Copy out everything from the line containing "The height and" down to the end of the material, word for word, leaving out the pictures.

------------------------------

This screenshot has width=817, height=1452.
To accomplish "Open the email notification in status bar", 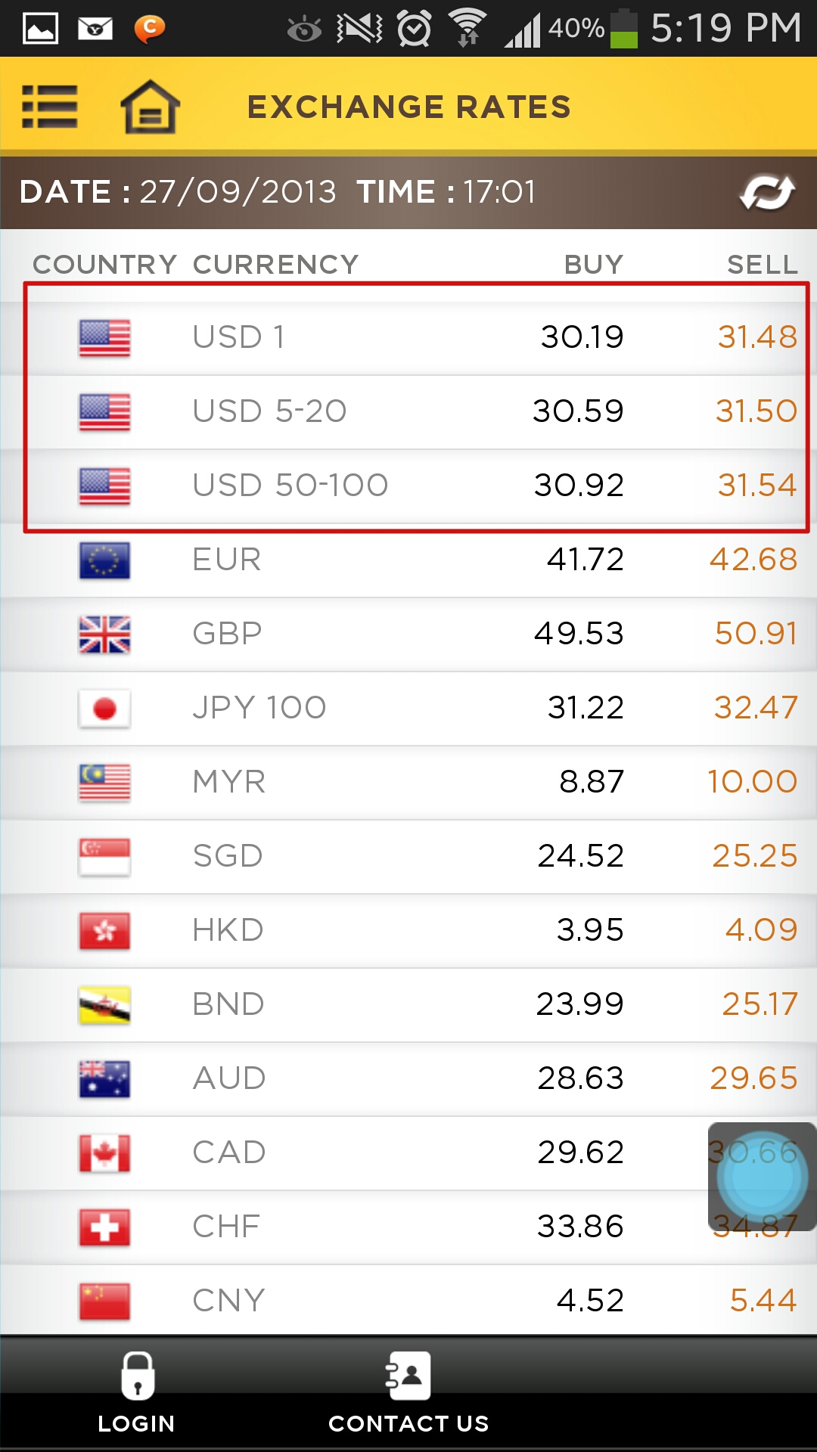I will [95, 29].
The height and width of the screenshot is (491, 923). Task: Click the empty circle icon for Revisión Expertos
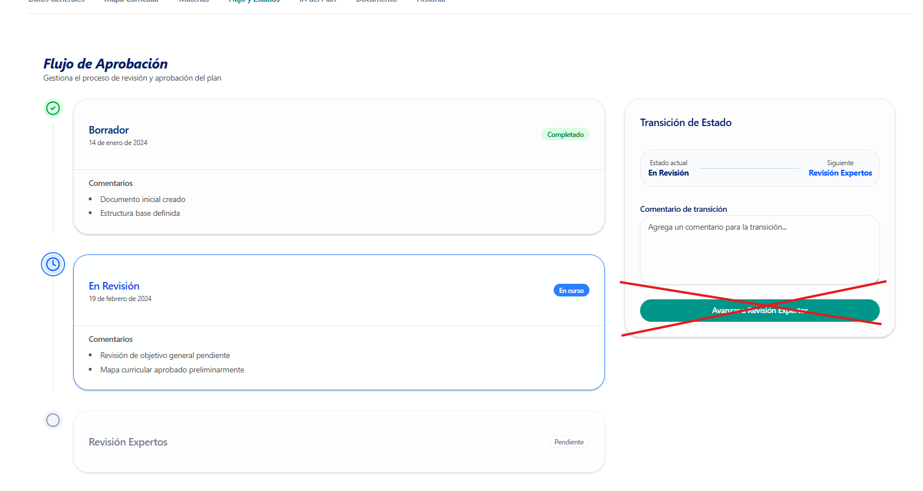(x=53, y=420)
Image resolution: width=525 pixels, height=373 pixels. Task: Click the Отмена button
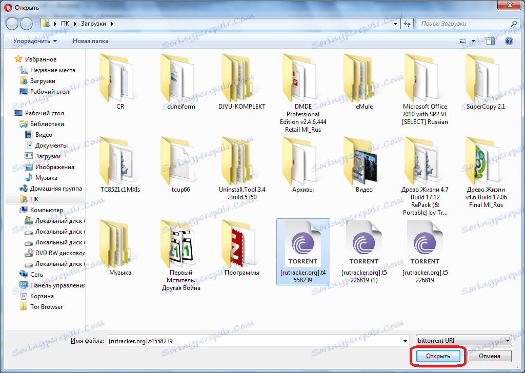(489, 356)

------------------------------

Response to the task
The height and width of the screenshot is (491, 923). Task: Click the empty circle icon for Revisión Expertos
(x=53, y=420)
Image resolution: width=525 pixels, height=373 pixels. Task: Click the Отмена button
(489, 356)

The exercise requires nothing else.